JoVE Logo
АВТОРЫ
СВЯЖИТЕСЬ С НАМИ

Войдите в систему

Для просмотра этого контента требуется подписка на Jove Войдите в систему или начните бесплатную пробную версию.

В этой статье

  • Резюме
  • Аннотация
  • Введение
  • протокол
  • Результаты
  • Обсуждение
  • Раскрытие информации
  • Благодарности
  • Материалы
  • Ссылки
  • Перепечатки и разрешения

Резюме

Здесь представлены два метода для определения функции, кишечный барьер. Эпителиальный метр (ом/вольт) используется для измерения электрического сопротивления transepithelial культивировали эпителия непосредственно в скважинах культуры ткани. В мышей FITC-декстран затравки метод используется для определения кишечную проницаемость в естественных условиях.

Аннотация

Кишечный барьер защищает от патогенных микроорганизмов и микробного токсина. Его функция регулируется жесткой перехода проницаемость и целостности эпителиальных клеток, и нарушение функции кишечника барьер способствует прогрессирование заболевания желудочно-кишечного тракта и системные. Два простых способа описаны здесь для измерения проницаемость кишечного эпителия. В пробирке, Како 2BBe клетки покрыты в культуре ткани скважин как монослоя и transepithelial электрического сопротивления (тер) может быть измерена по счётчикам эпителиальных (ом/вольт). Этот метод является убедительным из-за его удобного операции и повторяемость. В естественных условиях, мышей gavaged с 4 кДа флуоресцеин Изотиоцианаты (FITC)-декстран и концентрации FITC-декстран измеряются в пробах сыворотки, собранных мышей для определения эпителиальной проницаемости. Пероральная затравка обеспечивает точную дозу и поэтому является предпочтительным методом для измерения проницаемости кишечника в естественных условиях. Взятые вместе, эти два метода могут измерять проницаемость кишечного эпителия в пробирке и в естественных условияхи таким образом быть использованы для изучения связи между заболеваниями и барьерную функцию.

Введение

Кишечные эпителиальные клетки отвечают не только за поглощение питательных веществ, но также образуют важный барьер для защиты от патогенных микроорганизмов и токсинов, микроорганизмов. Эта функция кишечный барьер регулируется жесткой перехода проницаемость и эпителиальных клеток целостности1,2,3, и дисфункции эпителиальных барьерной функции ассоциируется с воспалительных кишечника болезнь (IBD). Кольцо actomyosin perijunctional (PAMR) лежит в пределах ячейки, тесно примыкать плотные соединения. Сокращение PAMR, который регулируется лёгкие цепи миозина (док), имеет решающее значение для регулирования туго Джанкшен проницаемость4,5,6,,78, 9,10. Фактор некроза опухоли (ФНО) является центральным элементом кишечный барьер потери по upregulating кишечного эпителия док киназы (MLCK) выражение и вызывая occludin интернализации11,,12-13.

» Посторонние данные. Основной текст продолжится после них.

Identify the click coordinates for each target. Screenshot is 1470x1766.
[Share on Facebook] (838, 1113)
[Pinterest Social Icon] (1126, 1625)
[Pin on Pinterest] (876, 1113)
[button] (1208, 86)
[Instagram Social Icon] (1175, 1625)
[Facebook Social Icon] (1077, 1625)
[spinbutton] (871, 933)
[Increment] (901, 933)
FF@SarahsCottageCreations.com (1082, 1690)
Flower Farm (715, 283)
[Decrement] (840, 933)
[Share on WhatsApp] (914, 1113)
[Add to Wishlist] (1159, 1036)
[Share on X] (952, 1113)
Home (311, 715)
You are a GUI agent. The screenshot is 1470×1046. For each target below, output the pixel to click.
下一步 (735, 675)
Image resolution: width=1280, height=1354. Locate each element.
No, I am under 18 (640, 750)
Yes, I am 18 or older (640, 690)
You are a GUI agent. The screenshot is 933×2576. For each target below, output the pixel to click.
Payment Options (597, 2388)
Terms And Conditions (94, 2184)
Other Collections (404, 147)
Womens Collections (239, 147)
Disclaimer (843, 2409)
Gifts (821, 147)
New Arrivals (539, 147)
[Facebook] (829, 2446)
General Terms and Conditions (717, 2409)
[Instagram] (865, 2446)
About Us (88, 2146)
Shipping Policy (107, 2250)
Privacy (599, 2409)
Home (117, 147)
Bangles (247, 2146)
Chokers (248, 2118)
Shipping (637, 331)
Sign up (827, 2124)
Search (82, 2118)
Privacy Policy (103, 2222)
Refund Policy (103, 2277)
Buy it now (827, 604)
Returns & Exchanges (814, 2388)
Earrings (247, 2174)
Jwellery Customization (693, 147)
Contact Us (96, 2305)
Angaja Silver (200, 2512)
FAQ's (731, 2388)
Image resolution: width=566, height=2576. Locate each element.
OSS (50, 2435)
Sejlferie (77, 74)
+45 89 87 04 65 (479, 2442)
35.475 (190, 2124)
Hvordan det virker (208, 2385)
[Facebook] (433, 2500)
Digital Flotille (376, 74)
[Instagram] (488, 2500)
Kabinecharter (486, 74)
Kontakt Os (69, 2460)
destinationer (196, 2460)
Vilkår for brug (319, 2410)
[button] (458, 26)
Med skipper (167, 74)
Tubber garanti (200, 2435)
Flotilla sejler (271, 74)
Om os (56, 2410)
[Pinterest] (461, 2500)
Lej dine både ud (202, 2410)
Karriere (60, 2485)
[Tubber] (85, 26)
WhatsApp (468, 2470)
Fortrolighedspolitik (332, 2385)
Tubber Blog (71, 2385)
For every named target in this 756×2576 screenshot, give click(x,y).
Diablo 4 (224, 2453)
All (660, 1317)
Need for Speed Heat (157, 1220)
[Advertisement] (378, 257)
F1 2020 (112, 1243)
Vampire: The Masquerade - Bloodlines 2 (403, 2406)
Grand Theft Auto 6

Ионы Na+ и Cl могут пересекать пространство параклеточный поры или утечки путь14. В «Дырявый» эпителия изменения в Тер главным образом отражают изменены туго Джанкшен проницаемости. Измерение тер представляет собой часто используемые электрофизиологических подход к количественно туго Джанкшен проницаемость, главным образом в+ Na и Cl-, основанный на сопротивление клетки монослои. Типов различных клеток, включая клетки кишечного эпителия, легочной эпителиальных клеток и сосудов эндотелиальных клеток, были зарегистрированы для измерения тер. Преимущества этого метода, что Тер измерения неинвазивные и может быть использован для мониторинга живой клетки в режиме реального времени. Кроме того метод измерения Тер полезен для исследования токсичности препарата15.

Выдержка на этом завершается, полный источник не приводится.